* What is required: Reproduce the passage on gold word for word from "It is undeniable" to "the 21st century.".

* Text passage:
BEGIN

As these pages are written (late 1997), chrysophobes make much of the weak
dollar-price of gold and of the fact that more central banks, including the
Swiss, join the company of those that have been dumping gold on the market.
In addition, self-styled experts on deflation submit that, while under an inflationary
spiral gold hoards may have been a reasonable investment, gold is the worst
possible place to be under a deflationary spiral.
It is undeniable that the gold market has been highly charged psychologically
for the past thirty years. This will likely continue into the 21st century.

END

* Source material:

BEGIN

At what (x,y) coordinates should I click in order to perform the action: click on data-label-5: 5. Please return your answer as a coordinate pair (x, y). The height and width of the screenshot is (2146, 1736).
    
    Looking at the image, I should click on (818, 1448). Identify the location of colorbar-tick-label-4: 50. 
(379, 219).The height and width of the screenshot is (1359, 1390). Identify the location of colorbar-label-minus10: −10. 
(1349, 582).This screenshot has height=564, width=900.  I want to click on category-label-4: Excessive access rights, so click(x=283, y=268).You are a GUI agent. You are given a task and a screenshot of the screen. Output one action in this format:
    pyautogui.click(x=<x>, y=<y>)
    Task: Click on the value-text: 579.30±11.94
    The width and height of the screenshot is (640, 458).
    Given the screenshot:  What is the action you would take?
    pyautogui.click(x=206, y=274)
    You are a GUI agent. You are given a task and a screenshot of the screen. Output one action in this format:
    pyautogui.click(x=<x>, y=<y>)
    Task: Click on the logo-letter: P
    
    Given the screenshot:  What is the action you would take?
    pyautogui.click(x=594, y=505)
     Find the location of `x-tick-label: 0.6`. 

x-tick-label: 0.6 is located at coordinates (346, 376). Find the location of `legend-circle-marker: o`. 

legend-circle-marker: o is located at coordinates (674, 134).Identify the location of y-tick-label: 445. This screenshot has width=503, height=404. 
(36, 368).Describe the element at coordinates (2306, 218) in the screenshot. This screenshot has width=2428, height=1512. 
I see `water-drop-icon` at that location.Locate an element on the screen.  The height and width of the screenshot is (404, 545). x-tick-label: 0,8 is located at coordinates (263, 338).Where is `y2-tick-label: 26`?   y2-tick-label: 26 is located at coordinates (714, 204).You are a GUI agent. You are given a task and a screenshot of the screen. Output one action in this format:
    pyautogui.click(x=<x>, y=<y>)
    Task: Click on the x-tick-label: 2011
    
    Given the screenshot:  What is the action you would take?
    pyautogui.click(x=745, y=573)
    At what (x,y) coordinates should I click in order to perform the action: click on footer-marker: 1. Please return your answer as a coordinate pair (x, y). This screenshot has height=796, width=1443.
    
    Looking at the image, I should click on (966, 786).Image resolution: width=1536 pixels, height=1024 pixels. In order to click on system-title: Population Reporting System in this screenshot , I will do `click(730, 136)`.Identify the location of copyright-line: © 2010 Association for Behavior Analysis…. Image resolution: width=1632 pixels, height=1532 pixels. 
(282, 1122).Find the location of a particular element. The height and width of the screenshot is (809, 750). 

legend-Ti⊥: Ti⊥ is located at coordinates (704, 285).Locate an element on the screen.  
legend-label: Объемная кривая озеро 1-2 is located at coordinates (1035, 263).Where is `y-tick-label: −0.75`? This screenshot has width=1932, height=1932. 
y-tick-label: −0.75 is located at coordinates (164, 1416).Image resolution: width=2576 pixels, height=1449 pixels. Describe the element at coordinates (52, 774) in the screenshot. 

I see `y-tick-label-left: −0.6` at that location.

END

* Response below:
It is undeniable that the gold market has been highly charged psychologically
for the past thirty years. This will likely continue into the 21st century.